(Source data)
◇ ◇ ◇ ◇
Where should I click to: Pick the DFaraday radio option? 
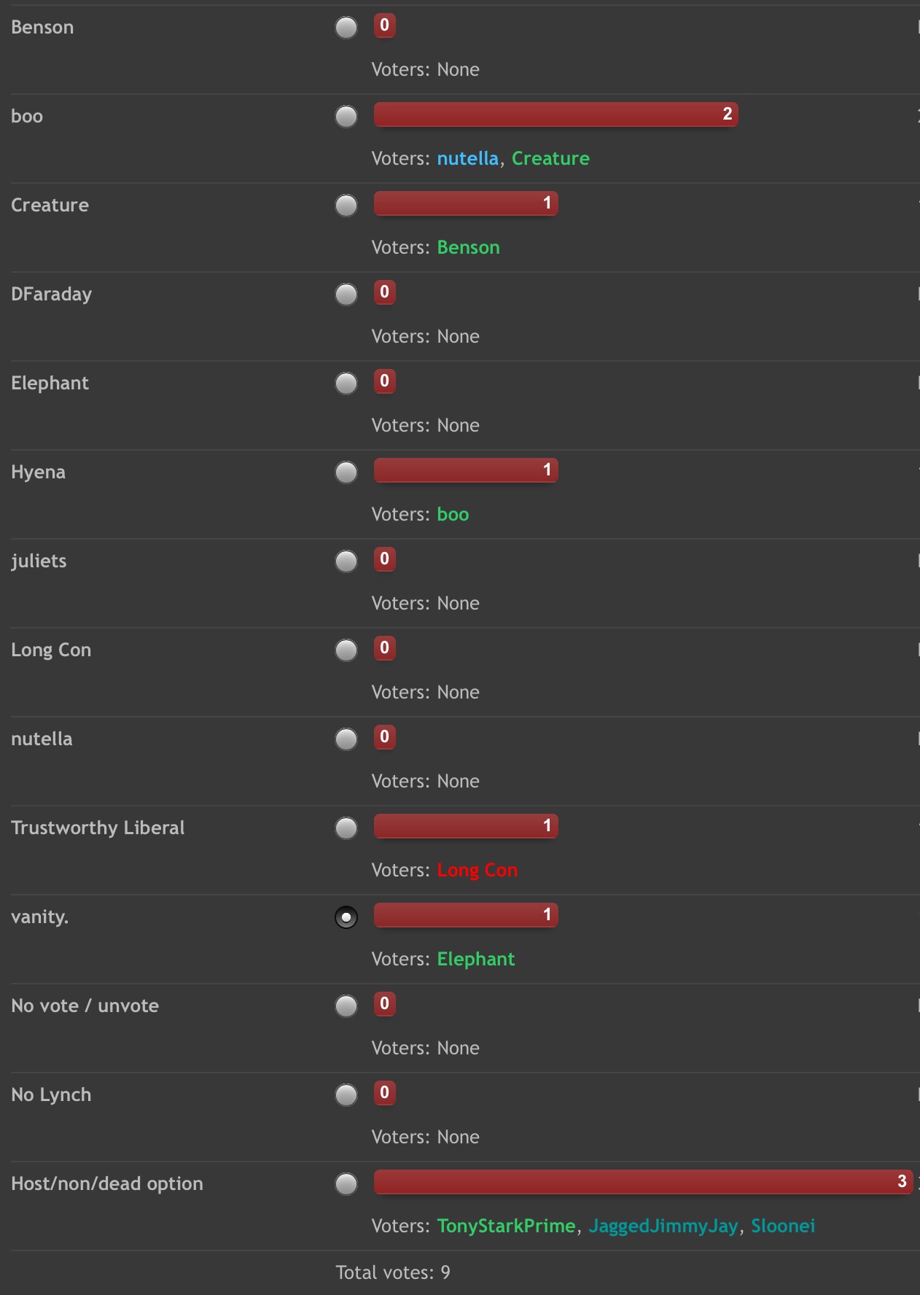pos(346,295)
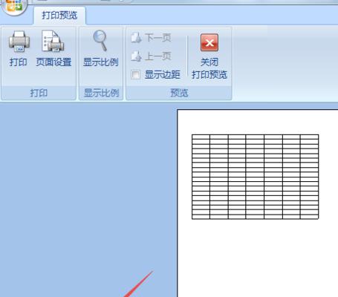This screenshot has width=338, height=297.
Task: Click the table in the preview page
Action: pos(255,177)
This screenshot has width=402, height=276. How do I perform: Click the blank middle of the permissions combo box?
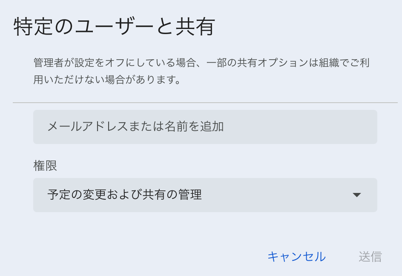click(x=277, y=195)
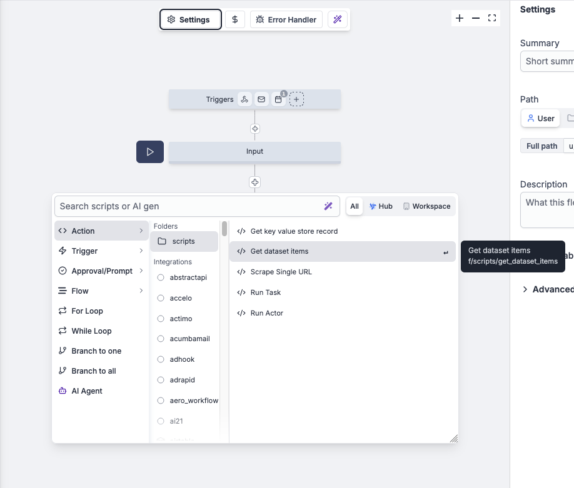This screenshot has width=574, height=488.
Task: Open the Settings button in top toolbar
Action: click(190, 19)
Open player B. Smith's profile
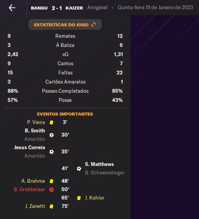Viewport: 199px width, 219px height. 35,130
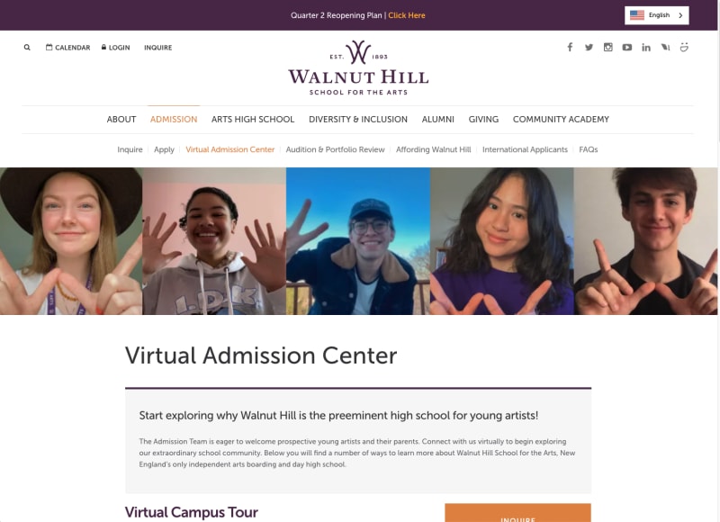This screenshot has width=720, height=522.
Task: Open the Arts High School menu
Action: click(253, 120)
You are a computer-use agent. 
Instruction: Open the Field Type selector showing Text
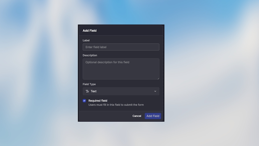(x=121, y=91)
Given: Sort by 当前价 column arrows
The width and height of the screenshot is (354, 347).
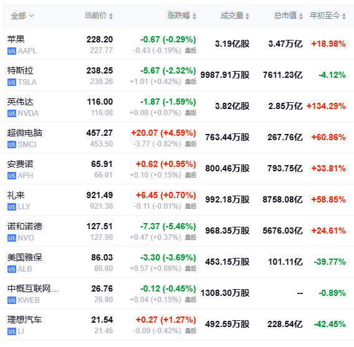Looking at the screenshot, I should coord(111,16).
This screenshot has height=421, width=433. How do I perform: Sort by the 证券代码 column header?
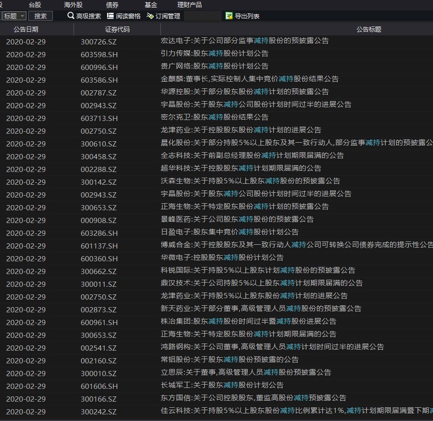117,29
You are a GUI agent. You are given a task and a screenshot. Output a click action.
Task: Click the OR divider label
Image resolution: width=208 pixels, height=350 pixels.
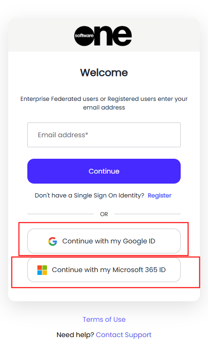pyautogui.click(x=104, y=214)
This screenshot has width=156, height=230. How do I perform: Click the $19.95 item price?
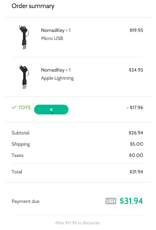136,30
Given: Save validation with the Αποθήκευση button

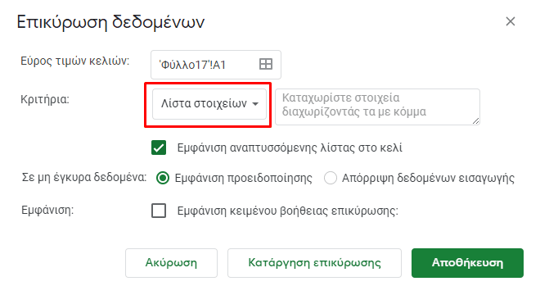Looking at the screenshot, I should (467, 263).
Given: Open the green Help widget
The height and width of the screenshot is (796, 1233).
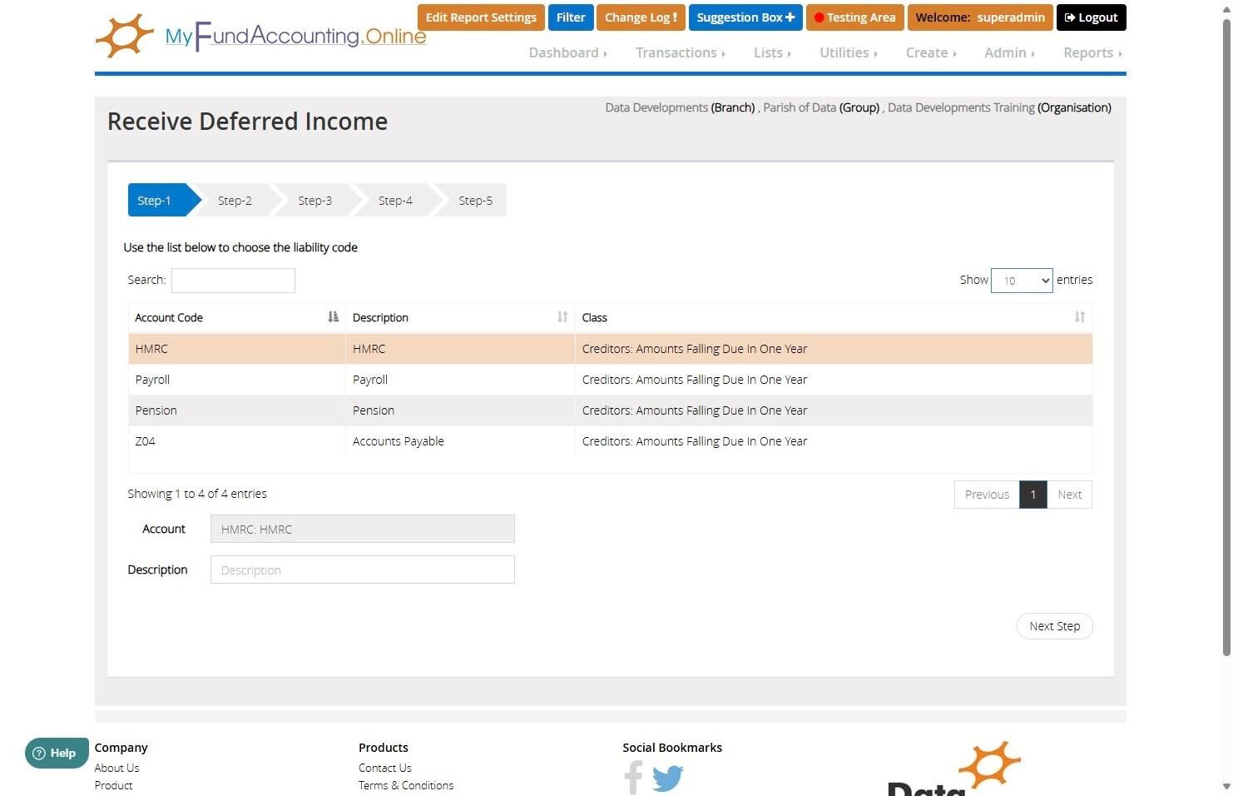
◇ ◇ ◇ ◇
Set the records down again word for word; the pictures stay out.

Where should I click to: Pick the DFaraday radio option? 
pos(346,295)
This screenshot has width=338, height=297.
Task: Click the table in the preview page
Action: pos(255,177)
This screenshot has width=402, height=276. How do I perform: Click the blank middle of the permissions combo box?
click(x=277, y=195)
This screenshot has width=574, height=488.
Task: Open the Settings button in top toolbar
Action: click(190, 19)
Open player B. Smith's profile
Viewport: 199px width, 219px height. 35,130
This screenshot has width=720, height=522.
Task: Open the Arts High School menu
Action: click(253, 120)
You are a computer-use agent. 
Instruction: Open the Field Type selector showing Text
(x=121, y=91)
Given: Sort by 当前价 column arrows
The width and height of the screenshot is (354, 347).
Looking at the screenshot, I should coord(111,16).
This screenshot has height=421, width=433. How do I perform: Sort by the 证券代码 column header?
117,29
You are a GUI agent. You are given a task and a screenshot. Output a click action.
Task: Click the OR divider label
Image resolution: width=208 pixels, height=350 pixels.
pyautogui.click(x=104, y=214)
This screenshot has width=156, height=230. How do I perform: Click the $19.95 item price?
136,30
Given: Save validation with the Αποθήκευση button

Looking at the screenshot, I should (467, 263).
Given: Open the green Help widget
The height and width of the screenshot is (796, 1233).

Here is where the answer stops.